**What you are asked to do**
Retype the lines from the start of the records up to and including the line with "click(87, 408)", leaving the pictures out of the answer.

Records about locating elements on screens
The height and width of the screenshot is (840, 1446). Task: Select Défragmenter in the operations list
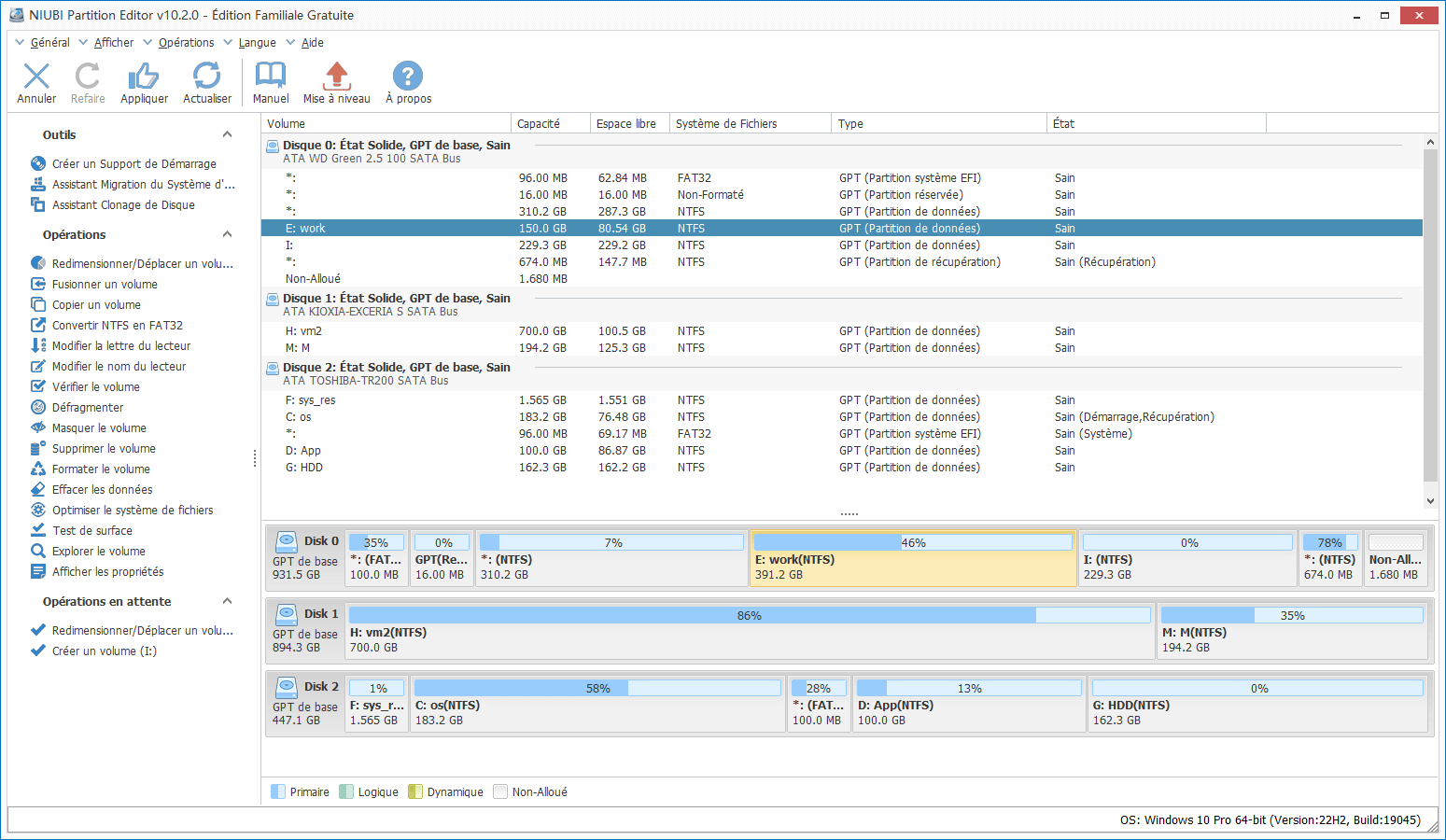click(87, 408)
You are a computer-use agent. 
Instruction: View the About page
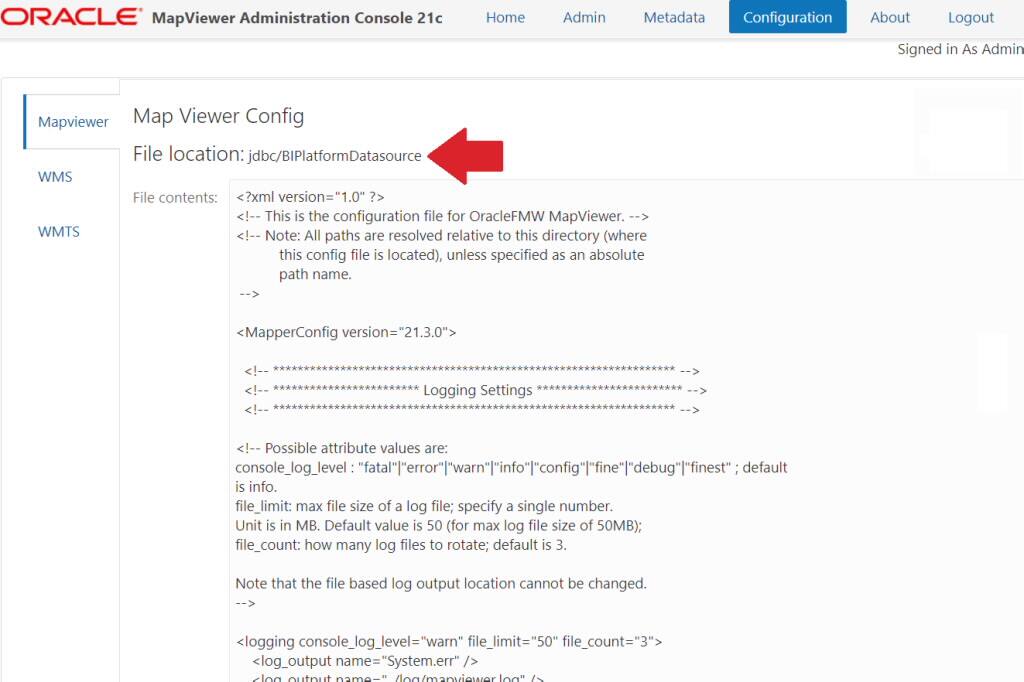[x=889, y=17]
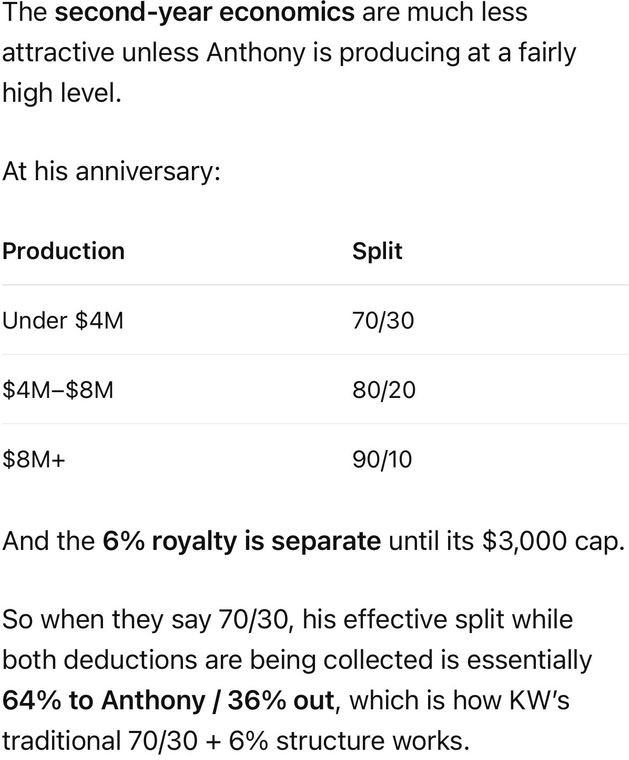Click the 'traditional 70/30 + 6%' phrase
The width and height of the screenshot is (629, 760).
pyautogui.click(x=135, y=741)
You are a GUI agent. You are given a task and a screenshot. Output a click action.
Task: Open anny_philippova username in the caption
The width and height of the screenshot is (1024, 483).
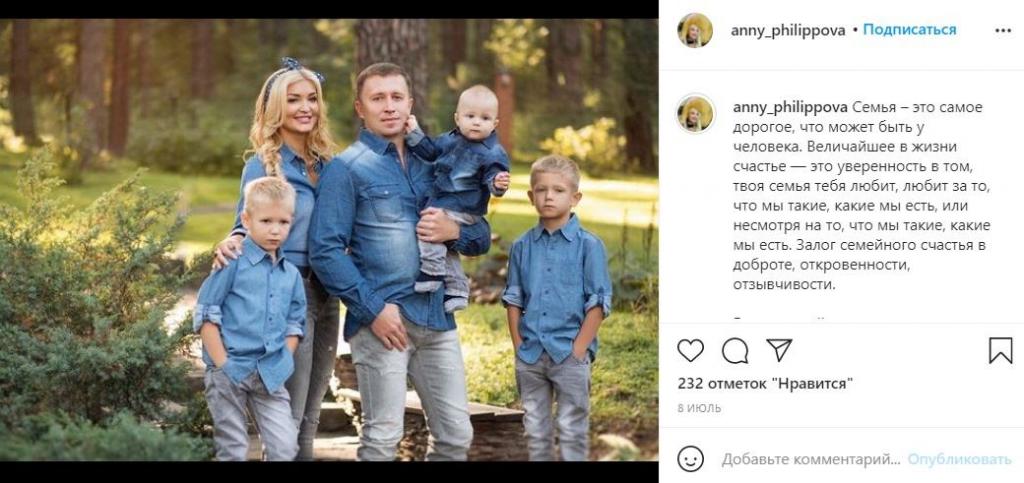click(790, 107)
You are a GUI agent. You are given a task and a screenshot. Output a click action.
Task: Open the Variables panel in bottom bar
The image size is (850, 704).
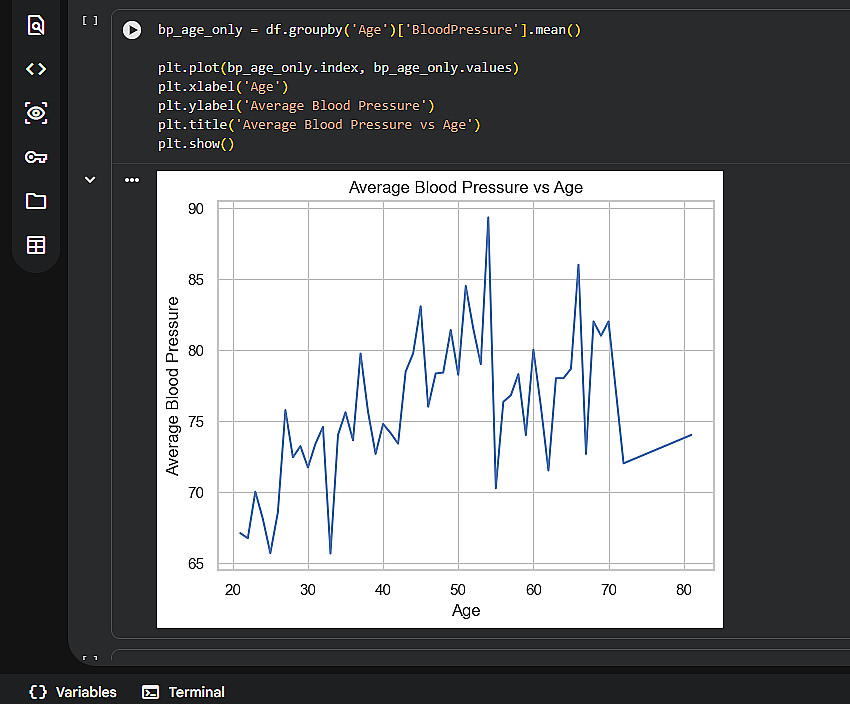(x=73, y=692)
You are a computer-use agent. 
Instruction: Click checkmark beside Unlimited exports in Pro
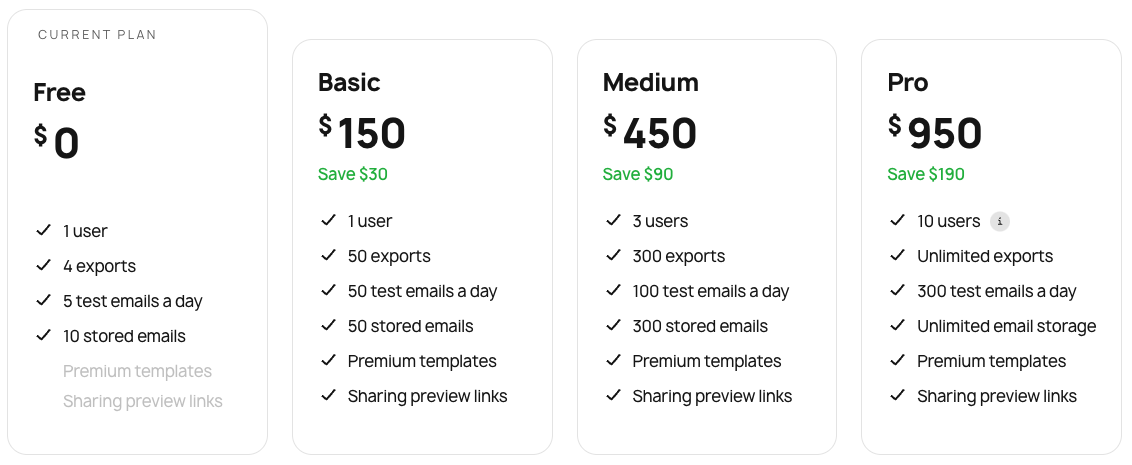click(897, 256)
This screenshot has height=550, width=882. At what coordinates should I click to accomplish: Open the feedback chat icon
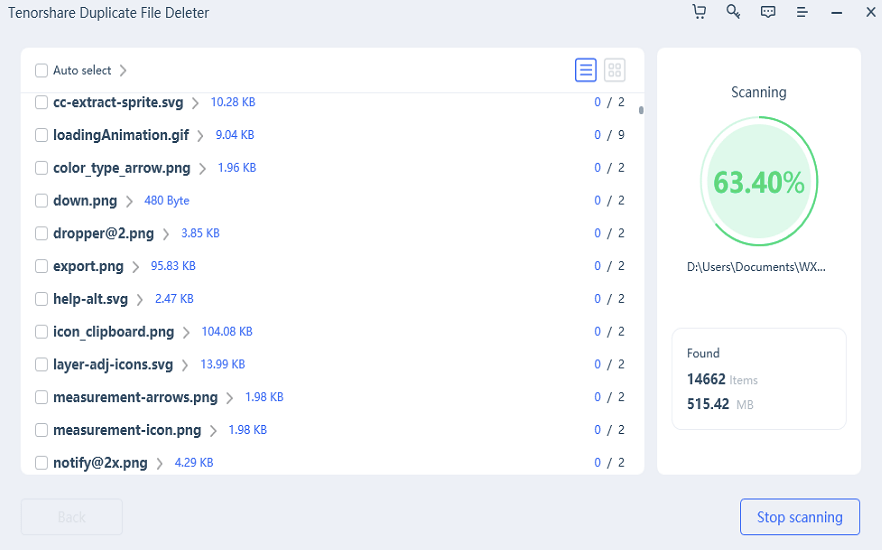768,12
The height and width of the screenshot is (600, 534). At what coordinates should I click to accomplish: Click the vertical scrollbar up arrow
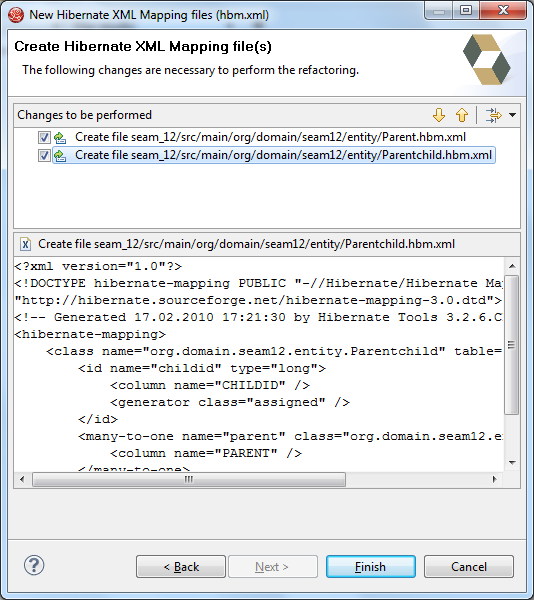[x=512, y=266]
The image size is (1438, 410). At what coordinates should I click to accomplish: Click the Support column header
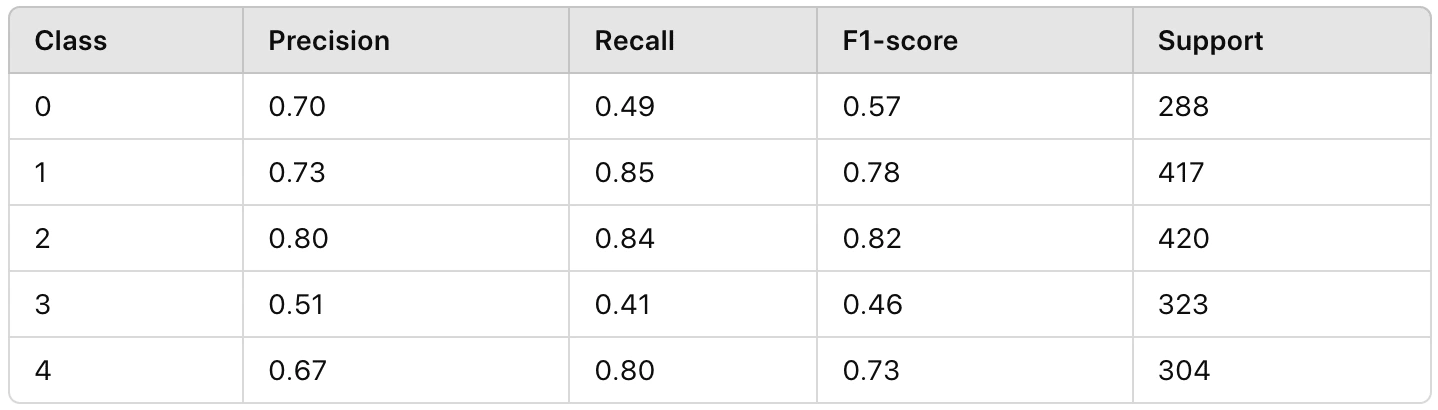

**Correct result**
The height and width of the screenshot is (840, 1446). Task: Select Défragmenter in the operations list
click(87, 408)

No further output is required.